> Your assignment: Exact copy, pictures excluded: set down only the lines from the one with "Screen dimensions: 593x571" through the end of the entries, keeping both end lines.

[[ Entries shown, beginning ]]

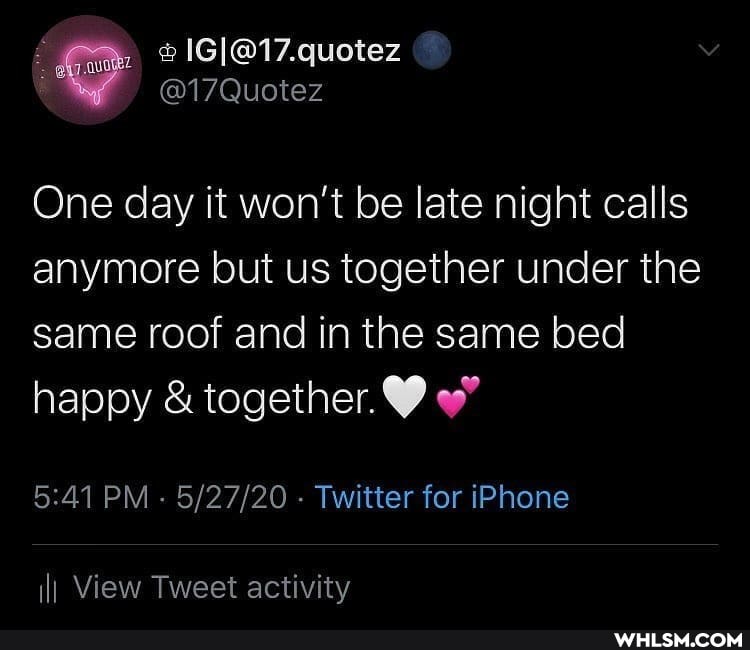This screenshot has width=750, height=650.
Task: Click the display name IG|@17.quotez
Action: pos(293,51)
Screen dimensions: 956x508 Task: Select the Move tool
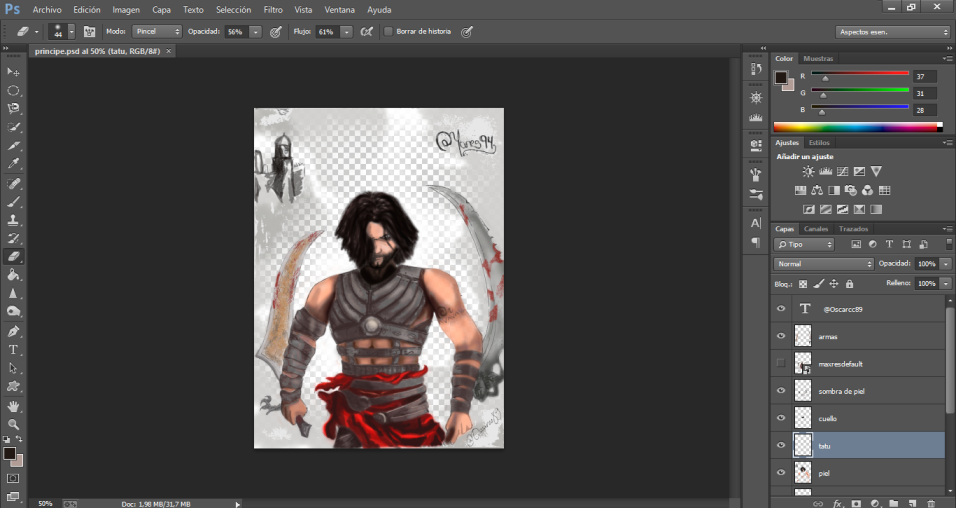(14, 72)
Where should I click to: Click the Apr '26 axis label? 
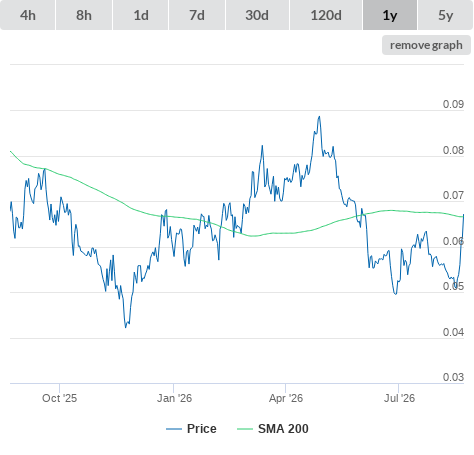286,398
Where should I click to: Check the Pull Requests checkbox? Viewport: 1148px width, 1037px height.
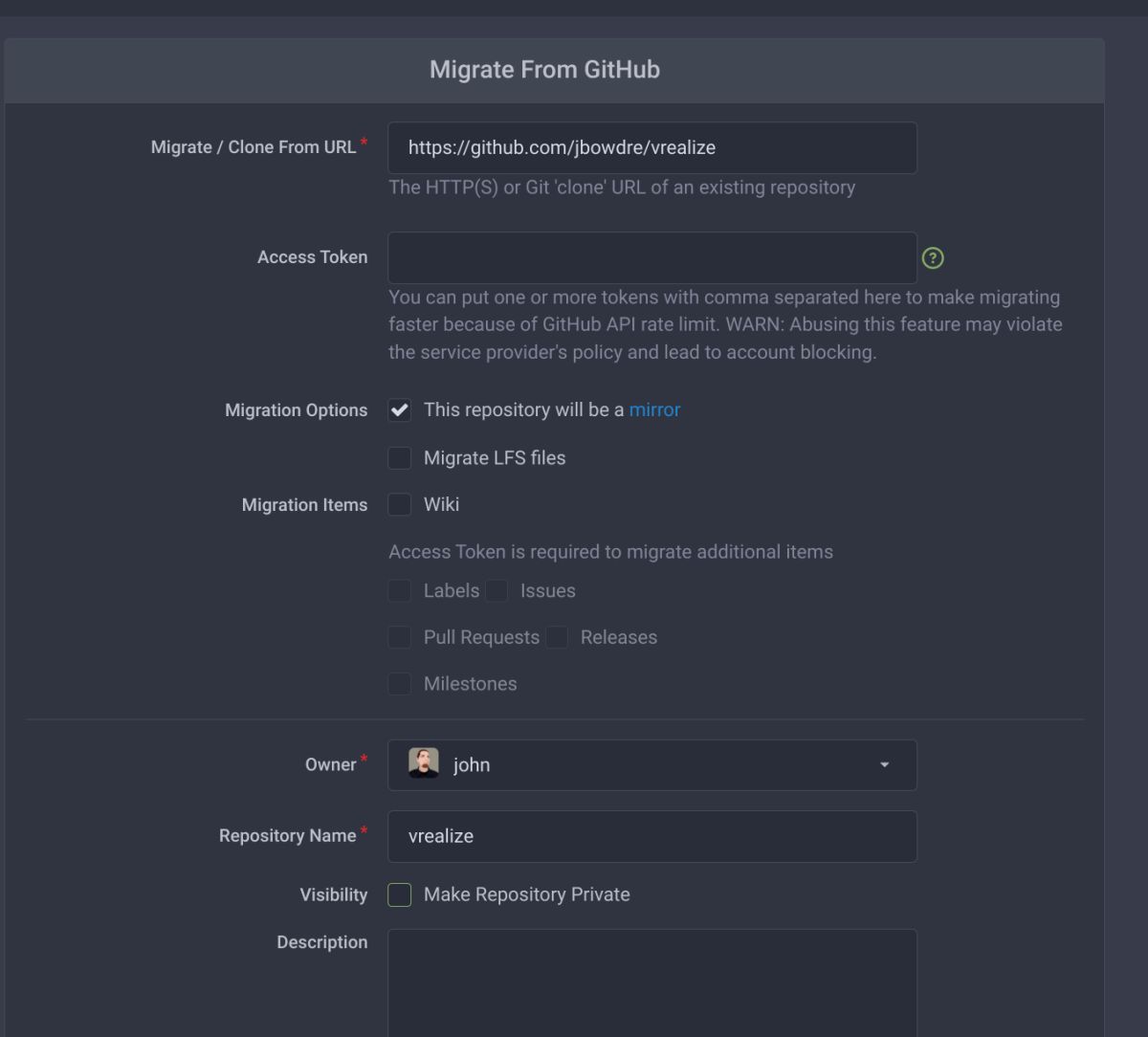399,637
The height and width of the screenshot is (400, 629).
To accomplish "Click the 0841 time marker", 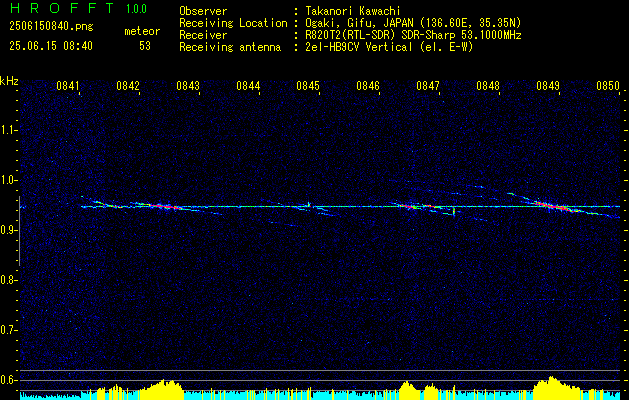I will [68, 86].
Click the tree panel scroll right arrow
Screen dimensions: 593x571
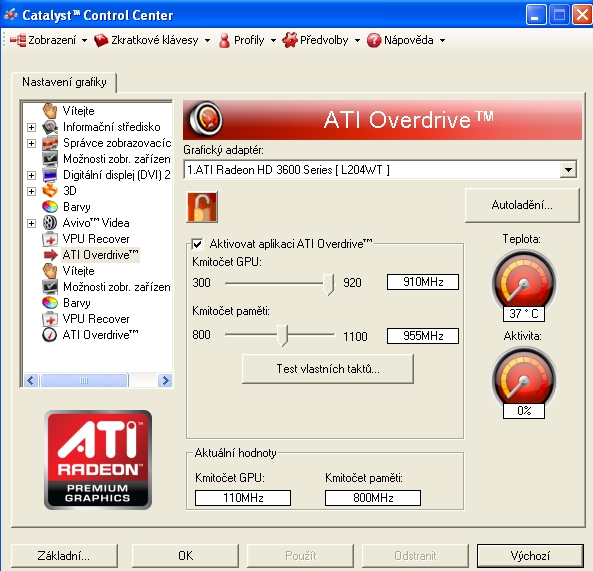click(165, 380)
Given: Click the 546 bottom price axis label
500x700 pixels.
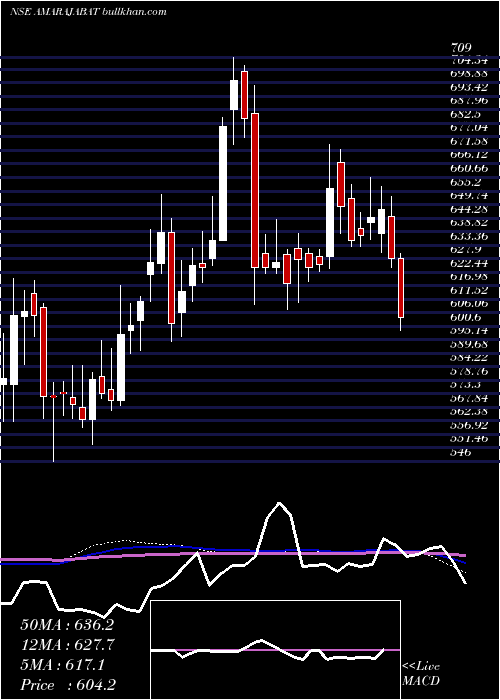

[[ Entries shown, end ]]

> Result of the exercise:
Screen dimensions: 593x571
click(165, 380)
Given: Click the 546 bottom price axis label
500x700 pixels.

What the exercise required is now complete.